#### EXERCISE DESCRIPTION
Below are some entries. Reproduce them word for word.

#### INPUT MATERIAL
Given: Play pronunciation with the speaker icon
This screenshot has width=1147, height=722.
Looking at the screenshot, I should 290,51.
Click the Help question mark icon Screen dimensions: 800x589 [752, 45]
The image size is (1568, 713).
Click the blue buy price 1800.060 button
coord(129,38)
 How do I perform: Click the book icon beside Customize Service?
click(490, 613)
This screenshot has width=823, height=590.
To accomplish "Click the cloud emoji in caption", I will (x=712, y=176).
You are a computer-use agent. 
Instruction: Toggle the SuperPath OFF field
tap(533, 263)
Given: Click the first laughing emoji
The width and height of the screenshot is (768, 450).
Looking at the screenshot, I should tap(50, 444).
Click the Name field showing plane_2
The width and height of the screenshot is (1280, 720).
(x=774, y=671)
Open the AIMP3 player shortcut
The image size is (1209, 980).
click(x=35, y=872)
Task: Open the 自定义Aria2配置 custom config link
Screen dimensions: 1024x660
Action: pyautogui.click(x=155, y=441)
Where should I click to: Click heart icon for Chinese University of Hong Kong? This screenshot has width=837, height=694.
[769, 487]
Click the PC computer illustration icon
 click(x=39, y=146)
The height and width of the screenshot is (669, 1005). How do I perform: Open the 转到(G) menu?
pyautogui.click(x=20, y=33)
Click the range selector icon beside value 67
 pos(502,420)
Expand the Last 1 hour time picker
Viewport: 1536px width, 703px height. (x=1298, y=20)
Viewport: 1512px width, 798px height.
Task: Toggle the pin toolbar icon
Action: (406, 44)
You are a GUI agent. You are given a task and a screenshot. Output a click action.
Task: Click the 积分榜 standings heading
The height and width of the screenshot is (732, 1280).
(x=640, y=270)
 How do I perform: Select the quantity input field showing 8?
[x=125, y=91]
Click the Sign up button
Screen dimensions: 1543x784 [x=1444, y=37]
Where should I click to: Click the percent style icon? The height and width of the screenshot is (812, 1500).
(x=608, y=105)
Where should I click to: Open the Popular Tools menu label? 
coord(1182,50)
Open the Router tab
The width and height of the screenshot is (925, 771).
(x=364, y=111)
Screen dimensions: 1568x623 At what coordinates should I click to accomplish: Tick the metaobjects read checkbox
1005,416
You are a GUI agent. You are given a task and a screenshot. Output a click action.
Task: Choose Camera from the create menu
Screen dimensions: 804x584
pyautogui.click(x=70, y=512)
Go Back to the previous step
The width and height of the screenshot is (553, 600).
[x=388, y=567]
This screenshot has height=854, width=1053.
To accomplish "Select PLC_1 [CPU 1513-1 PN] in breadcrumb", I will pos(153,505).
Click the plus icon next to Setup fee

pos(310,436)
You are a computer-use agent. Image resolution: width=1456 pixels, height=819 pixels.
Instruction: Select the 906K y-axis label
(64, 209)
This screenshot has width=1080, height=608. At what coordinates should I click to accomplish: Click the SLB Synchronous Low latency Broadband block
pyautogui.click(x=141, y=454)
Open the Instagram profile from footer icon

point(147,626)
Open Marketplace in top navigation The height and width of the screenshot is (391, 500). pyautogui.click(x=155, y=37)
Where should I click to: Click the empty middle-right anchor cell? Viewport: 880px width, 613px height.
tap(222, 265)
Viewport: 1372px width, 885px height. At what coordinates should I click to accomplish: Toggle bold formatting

#### EXERCISE RESULT
Given: Play pronunciation with the speaker icon
This screenshot has width=1147, height=722.
Looking at the screenshot, I should 290,51.
Click the Help question mark icon Screen dimensions: 800x589 [752, 45]
The image size is (1568, 713).
Click the blue buy price 1800.060 button
coord(129,38)
 How do I perform: Click the book icon beside Customize Service?
click(490, 613)
This screenshot has width=823, height=590.
To accomplish "Click the cloud emoji in caption", I will (x=712, y=176).
You are a computer-use agent. 
Instruction: Toggle the SuperPath OFF field
tap(533, 263)
Given: Click the first laughing emoji
The width and height of the screenshot is (768, 450).
Looking at the screenshot, I should tap(50, 444).
Click the Name field showing plane_2
The width and height of the screenshot is (1280, 720).
(x=774, y=671)
Open the AIMP3 player shortcut
The image size is (1209, 980).
click(x=35, y=872)
Task: Open the 自定义Aria2配置 custom config link
Screen dimensions: 1024x660
Action: pyautogui.click(x=155, y=441)
Where should I click to: Click heart icon for Chinese University of Hong Kong? This screenshot has width=837, height=694.
[769, 487]
Click the PC computer illustration icon
 click(x=39, y=146)
The height and width of the screenshot is (669, 1005). How do I perform: Open the 转到(G) menu?
pyautogui.click(x=20, y=33)
Click the range selector icon beside value 67
 pos(502,420)
Expand the Last 1 hour time picker
Viewport: 1536px width, 703px height. (x=1298, y=20)
Viewport: 1512px width, 798px height.
Task: Toggle the pin toolbar icon
Action: (406, 44)
You are a GUI agent. You are given a task and a screenshot. Output a click action.
Task: Click the 积分榜 standings heading
The height and width of the screenshot is (732, 1280).
(x=640, y=270)
 How do I perform: Select the quantity input field showing 8?
[x=125, y=91]
Click the Sign up button
Screen dimensions: 1543x784 [x=1444, y=37]
Where should I click to: Click the percent style icon? The height and width of the screenshot is (812, 1500).
(x=608, y=105)
Where should I click to: Open the Popular Tools menu label? 
coord(1182,50)
Open the Router tab
The width and height of the screenshot is (925, 771).
(x=364, y=111)
Screen dimensions: 1568x623 At what coordinates should I click to accomplish: Tick the metaobjects read checkbox
1005,416
You are a GUI agent. You are given a task and a screenshot. Output a click action.
Task: Choose Camera from the create menu
Screen dimensions: 804x584
pyautogui.click(x=70, y=512)
Go Back to the previous step
The width and height of the screenshot is (553, 600).
[x=388, y=567]
This screenshot has height=854, width=1053.
To accomplish "Select PLC_1 [CPU 1513-1 PN] in breadcrumb", I will pos(153,505).
Click the plus icon next to Setup fee

pos(310,436)
You are a computer-use agent. Image resolution: width=1456 pixels, height=819 pixels.
Instruction: Select the 906K y-axis label
(64, 209)
This screenshot has width=1080, height=608. At what coordinates should I click to accomplish: Click the SLB Synchronous Low latency Broadband block
pyautogui.click(x=141, y=454)
Open the Instagram profile from footer icon

point(147,626)
Open Marketplace in top navigation The height and width of the screenshot is (391, 500). pyautogui.click(x=155, y=37)
Where should I click to: Click the empty middle-right anchor cell? Viewport: 880px width, 613px height.
tap(222, 265)
Viewport: 1372px width, 885px height. At what coordinates should I click to accomplish: Toggle bold formatting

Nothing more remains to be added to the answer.